すぐに子どもに合う学習方法は見つからないかもしれません。しかし、その学習方法が合わないんだと分かることも、一歩前進したということですよね。

できないことをそのまま続けていても結局できるようにはなりません。違った鍵で扉を開けようと何度頑張っても扉は開かないのと同じです。

発達障害の困り感を解消する方法はたくさんの方法があります。もちろんこのオザログでも、様々な事例を取り上げて記事を書いています。そういった情報を参考にトライ&エラー子どもに合った学習方法、支援方法を探っていくことが大切です。

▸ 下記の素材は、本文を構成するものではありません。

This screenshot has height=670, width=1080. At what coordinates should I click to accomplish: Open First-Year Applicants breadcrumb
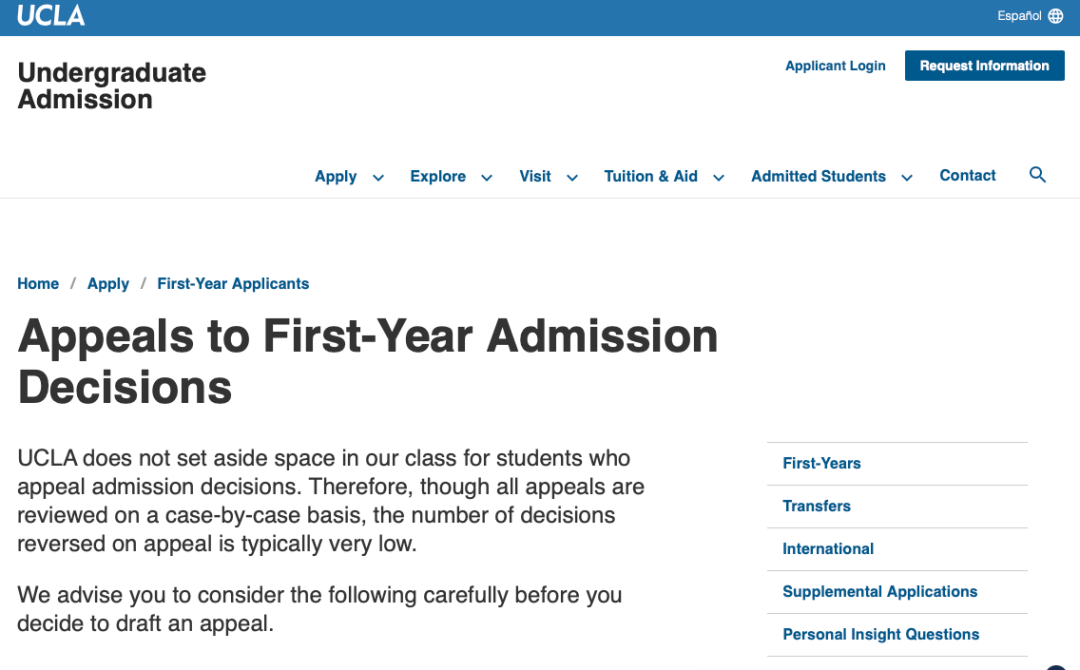(x=233, y=284)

「やっても無駄」なんてことはありません。そのやり方が合わなかった、少し成果があったなどの結果が得られるからです。が、「そのままやり続けても無駄」ということはたくさんあります。うまくいかなかったやり方に固執して強引に進めても無駄です。限りある時間、有効に使っていきましょう!

勉強は目的ではなく一つの手段

「勉強することは子どもにとっての仕事」と聞いたことがあります。仕事の代わりに学業に専念しなさいということかもしれません。確かに勉強することは将来につながりますし大事なことです。でもあくまで1つの手段です。なりたい職業になるための手段、賢く生き抜くための手段、自分に自信をつけるための手段としての勉強です。

学校の勉強ができる=幸せな人生を送れる

とは限りませんよね。勉強することはあくまでも1つの手段であり、どうしても勉強が合わない場合は、日常生活で使う読み書き計算は必要ですが、学業はほどほどに、興味のある分野の専門性を磨く方向にシフトすることもありだと思います。

細かい作業が好きならばネイリストやイラストレーター、「美」が好きであれば美容師やエステティシャン、筋肉やスポーツに興味があるならばジムインストラクターやボディビルダー、発信に興味がある場合はブロガー、ライバー、ユーチューバーなど本当にたくさんの職業があります。学生の間に手を出してみて試行錯誤してみるのも面白いと思います。

嗅覚の感覚過敏がある男の子がその特性を活かして、15歳でコーヒー屋さんを開業するという話も聞いたことがあります。勉強には興味が持てなかったけど、インターネットの世界には興味を持って取り組み学生のうちからインターネットの世界でお仕事している高校生もいます。

「どうしても勉強が苦手だ」と感じたら、学校以外の競争場所を探してみるのもありだと思います。